Adding blocking functions to lock-free queue

Question

I have a lock-free multi producer, single consumer queue, based on a circular buffer. So far, it only has non-blocking push_back() and pop_front() calls. Now I want to add blocking versions of those calls, but I want to minimize the impact this has on the performance of code that uses the non-blocking versions - namely, it should not turn them into "lock-by-default" calls.

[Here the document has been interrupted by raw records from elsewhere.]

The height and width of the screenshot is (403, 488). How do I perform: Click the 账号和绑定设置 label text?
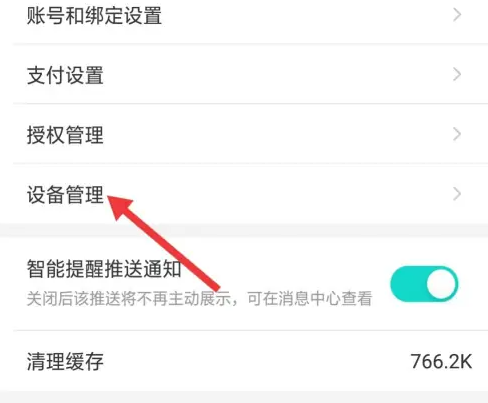pyautogui.click(x=94, y=15)
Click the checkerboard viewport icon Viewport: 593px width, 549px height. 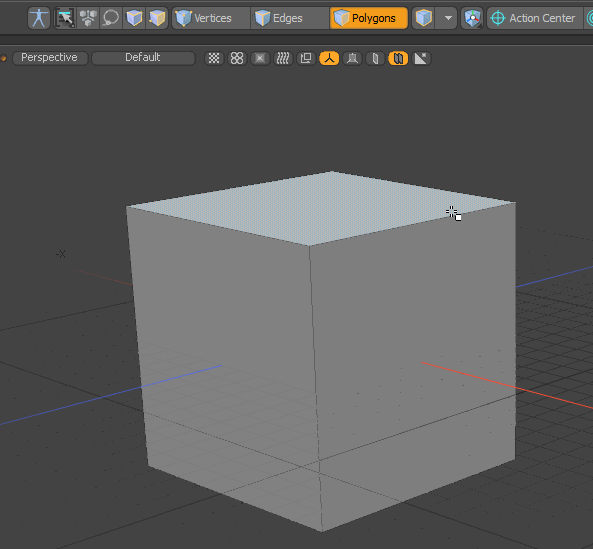tap(214, 58)
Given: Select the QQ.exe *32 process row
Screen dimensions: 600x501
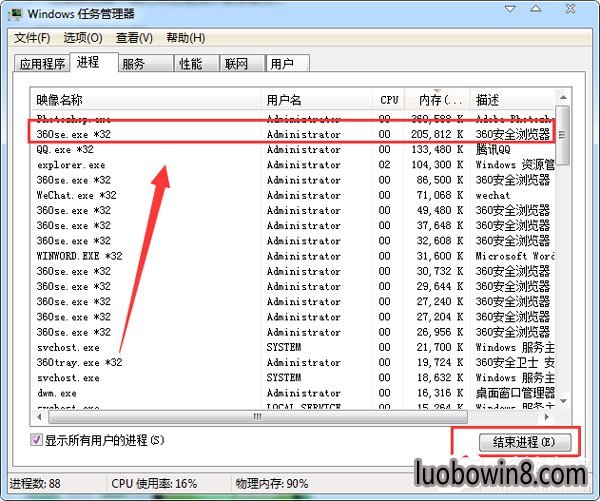Looking at the screenshot, I should pos(150,150).
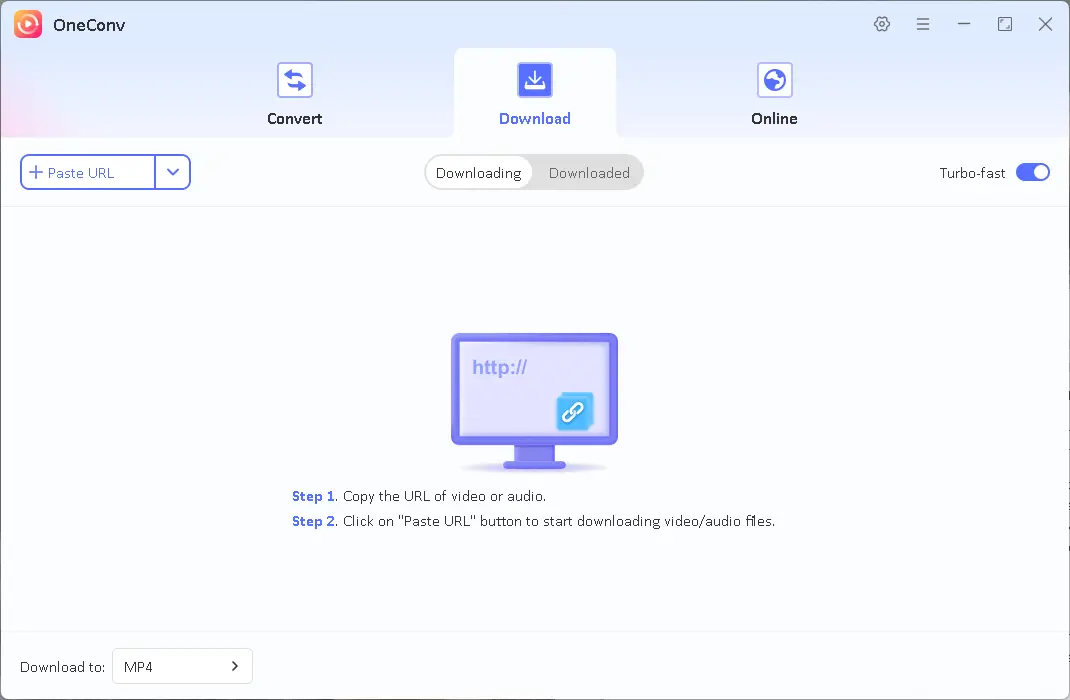Go to the Online tab
Screen dimensions: 1070x700
pos(775,118)
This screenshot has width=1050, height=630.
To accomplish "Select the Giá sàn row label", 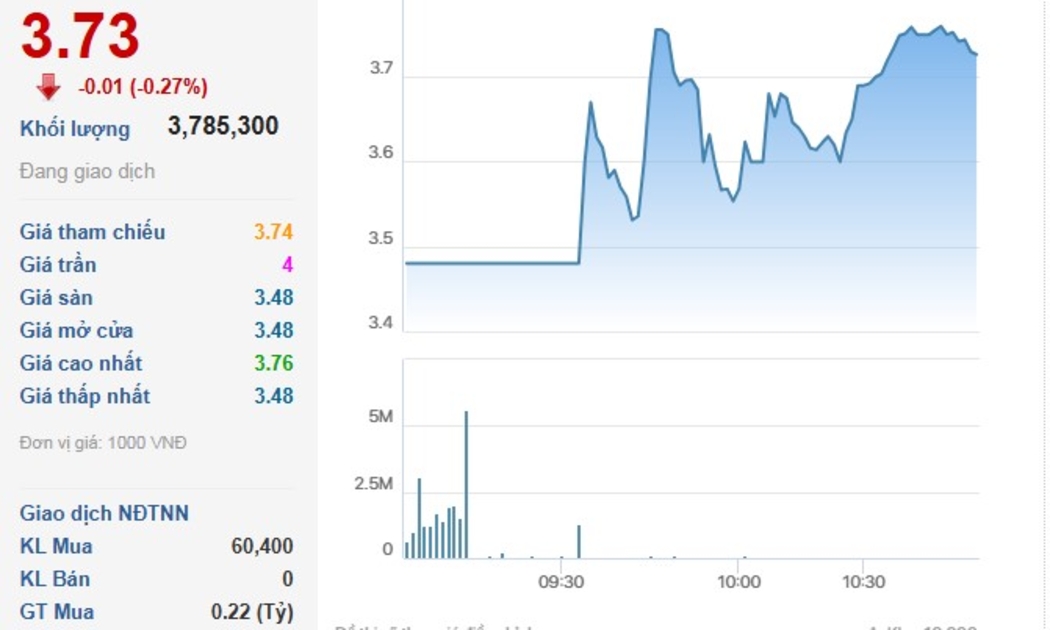I will pos(56,298).
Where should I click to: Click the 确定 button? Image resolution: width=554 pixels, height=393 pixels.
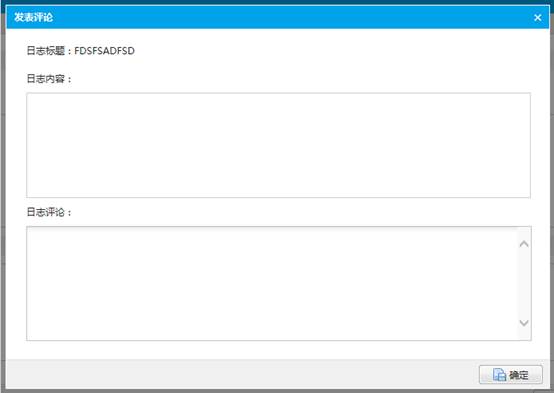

E.g. the simplest version of a blocking push_back() would look like this:

void push_back_Blocking(const T& pkg) {
    if (!push_back(pkg)) {
        unique_lock<mutex> ul(mux);
        while (!push_back(pkg)) {
            cv_notFull.wait(ul);
        }
    }
}

but unfortunately this would also require to put the following block at the end of the "non-blocking" pop_front():

{
    std::lock_guard<mutex> lg(mux);
    cv_notFull.notify_all();
}

While the notify alone has hardly any performance impact (if no thread is waiting), the lock has.

So my question is:
How can I (using standard c++14 if possible) add blocking push_back and pop_front member functions to my queue without severely impeding the performance of the non_blocking counterparts (read: minimize system calls)? At least as long as no thread is actually blocked - but ideally even then.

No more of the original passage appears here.